Could I Be a Better Patient? By Jennifer Huget Special to The Washington Post Tuesday, September 25, 2007; Page HE06

You think you've got this being-a-patient thing down pat: You put on your paper gown (opening in the back), flip through a dog-eared People magazine, have your blood pressure taken, see the doctor for five minutes, answer his or her questions, pay your co-pay and get back to work.

But is there anything you can do to get more out of that doctor visit?

A lot, according to three experts: Richard Frankel, a geriatrics professor and senior research scientist at the Regenstrief Institute of the Indiana University School of Medicine; Carolyn Clancy, director of the federal Agency for Healthcare Research and Quality (AHRQ); and Richard Kellerman, president of the American Academy of Family Physicians (AAFP). And you'll help your doc do a better job, too.

1.Keep Lots of Lists, and Carry Them Around: Take time to write down your medical history, including any diagnoses and key lab tests you've had, any hospitalizations or surgeries, all the medications you take -- including any herbal remedies -- and your allergies and immunizations, Kellerman advises. And carry the list with you. "You never know when you go out of town whether you're going to end up in an emergency room somewhere," he notes.

2.Bag Your Meds: Before seeing your doctor, put all your medicine bottles -- again, including any herbals or over-the-counter drugs you use -- in a bag and take them along. Your doctor can sort through them with you, looking for potentially dangerous interactions, getting rid of drugs that have expired and simply confirming that "the blue pill that I'm talking about is the same blue pill the patient is thinking of," Kellerman says.

3.Make Another List -- of Questions: "Write down what you want to talk to the doctor about," Kellerman says, "and prioritize." Frankel suggests letting your doctor know from the get-go if you have more than one concern and indicating which one is your top priority. Clancy suggests checking the AHRQ Web site for its question-builder feature (click "Questions Are the Answer" under "Consumers &amp; Patients").

4.And Don't Be Shy About Asking Them: Asking questions "sounds easy," Clancy says, "but people don't do it very often," citing a study showing that the average patient asks only 1.4 questions per office visit -- including inquiries about parking. "If the doctor has a stethoscope in his ears, it's not the best time," Kellerman says. "Otherwise, it's open season."

5.Put It on Record: "If you have made a list of questions or concerns, ask politely to make that list a part of your permanent record," advises Frankel. "That makes it more or less a legal document, leaving no question as to whether you and the doctor talked about that stuff or not. It's a parallel process to the doctor's making written notations," he notes.

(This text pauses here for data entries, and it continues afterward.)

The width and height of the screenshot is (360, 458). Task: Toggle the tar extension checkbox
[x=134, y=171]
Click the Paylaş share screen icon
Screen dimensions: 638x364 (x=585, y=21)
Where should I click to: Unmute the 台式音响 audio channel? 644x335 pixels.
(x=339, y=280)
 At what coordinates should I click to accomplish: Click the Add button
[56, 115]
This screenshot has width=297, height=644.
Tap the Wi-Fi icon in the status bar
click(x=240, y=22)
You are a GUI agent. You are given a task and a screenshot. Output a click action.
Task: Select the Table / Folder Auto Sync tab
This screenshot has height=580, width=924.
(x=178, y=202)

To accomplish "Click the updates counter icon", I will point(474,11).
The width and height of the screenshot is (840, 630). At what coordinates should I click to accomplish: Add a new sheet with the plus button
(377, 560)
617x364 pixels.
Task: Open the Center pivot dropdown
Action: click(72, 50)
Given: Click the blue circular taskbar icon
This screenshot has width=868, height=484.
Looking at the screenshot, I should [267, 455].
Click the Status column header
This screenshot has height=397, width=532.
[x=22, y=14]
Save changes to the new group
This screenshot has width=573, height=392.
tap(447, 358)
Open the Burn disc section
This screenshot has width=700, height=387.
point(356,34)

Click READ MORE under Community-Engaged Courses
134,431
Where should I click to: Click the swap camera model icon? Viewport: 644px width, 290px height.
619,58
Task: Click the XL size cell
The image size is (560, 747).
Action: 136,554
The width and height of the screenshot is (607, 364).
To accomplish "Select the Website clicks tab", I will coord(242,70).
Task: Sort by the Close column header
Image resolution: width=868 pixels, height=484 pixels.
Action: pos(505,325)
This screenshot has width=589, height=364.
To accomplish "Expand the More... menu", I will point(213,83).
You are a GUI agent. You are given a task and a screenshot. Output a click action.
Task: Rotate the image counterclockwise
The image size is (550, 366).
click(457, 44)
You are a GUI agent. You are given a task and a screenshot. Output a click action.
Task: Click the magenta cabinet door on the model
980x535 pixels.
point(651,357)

6.Take Notes: Write down the things you and your doctor discuss, making sure you understand what the doctor said. Don't hesitate to ask the doctor to repeat something, Frankel says, or even to write it down for you. "We know that there are a lot of medical errors that result from the lack of checking patients' comprehension," Frankel adds. If the doctor doesn't check to make sure you've understood, you should.

7.Bring a Friend: A trusted friend or relative can serve as an extra pair of ears in the doctor's office, Kellerman notes. "Particularly when a patient is older or if you expect something complicated, or bad news, it's helpful to have a spouse, son or daughter -- someone you trust with confidential information" -- join you. "Oftentimes they come up with questions you don't think of in these stressful times," Kellerman adds.

8.Be Wary of Online Health Info: Not all health information on the Internet is reliable, Kellerman cautions. "Talk to your doctor about which Web sites they feel comfortable with. Some have their own Web sites with links to other sites they've checked themselves," he says. Start with the AAFP site.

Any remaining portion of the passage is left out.